Duplication cysts can be of any size.
Here's a much larger one over four centimeters in the fetus.
And you can see it here just pushing the gallbladder over the gallbladders draping over this cyst, which is unrelated to the liver.
This is the postnatal image of that fetus.
And we can see when we scan from the side from the right side of the neonate, here's the skin surface and here's the cyst.
And you've got this bowel signature around the back.
And on the clip here, you can see that the cyst has bowel signature all the way around it, and we can see some good through transmission confirming that it's a cyst.
No air has gotten into this lesion because it is adjacent to the bowel but not part of the bowel lumen.
Liver Lesions
Moving on, here's a lesion that you don't see very often.
This is a transverse view of the upper abdomen.
Here's the stomach, intra hepatic umbilical vein.
This is the liver and there's an echogenic lesion here seen in the left lobe of the liver.
On this coronal view, we see it's a very well-defined discreet lesion within the liver.
Now liver tumors can be seen in utero.
Typically we see a mass and we'll look for central calcifications, which may help us with the differential.
The most common lesion in a fetus would be a hemangioendothelioma.
But we can also identify adenomas, focal nodular hyperplasia, hemangios, hepatoblastoma and metastatic tumors.
In addition, we can see cysts in the liver.
These can be hepatic cysts or choledochal cysts.
And these are typically at the right lower edge of the liver.
Here's the confirmatory fetal MR on the case that I showed you earlier.
Here's the heart, the diaphragm, the liver is here, and here's the hemangioma.
What was on the ultrasound was a hemangioma liver lesion in the liver corresponding to a hemangioma in this fetus.
Here's another coronal image in a different patient, a hundred percent credit goes to my sonographer who identified that there was a lesion in the liver and I think it's pretty darn hard to see.
Taking pictures of the liver is not part of our protocol, but she identified on this coronal image, and again, for some anatomy, here's the stomach and there's the diaphragm.
Sorry.
Here's the heart.
This is the diaphragm.
This is the stomach here, and the liver is here.

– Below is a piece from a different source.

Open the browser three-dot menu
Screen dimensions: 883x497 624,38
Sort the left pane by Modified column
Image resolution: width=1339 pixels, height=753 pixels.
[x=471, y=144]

And in the right lobe of the liver, you can see this hypoechoic solid mass in the inferior edge of the right lobe.
Well, when we put color on, it makes the mass a lot easier to see and you can appreciate, I think this typical feeding vessel with peripheral rim flow, which we see in hepatic hemangioendotheliomas.
In this patient we can see on the right side, so we're looking at the liver, this anechoic structure right up against the rib cage.
So when something's anechoic, we'd like to call it a cyst, but to call it a cyst we need to have through transmission.
So what do we do?
We turned the mom on her side to try and get a shot at this thing, this two centimeter thing coming from this side so we could get the through transmission.
And here's the image coming in from the right side.
You get this anechoic structure and you have the beautiful through transmission that let us diagnose a hepatic cyst in utero.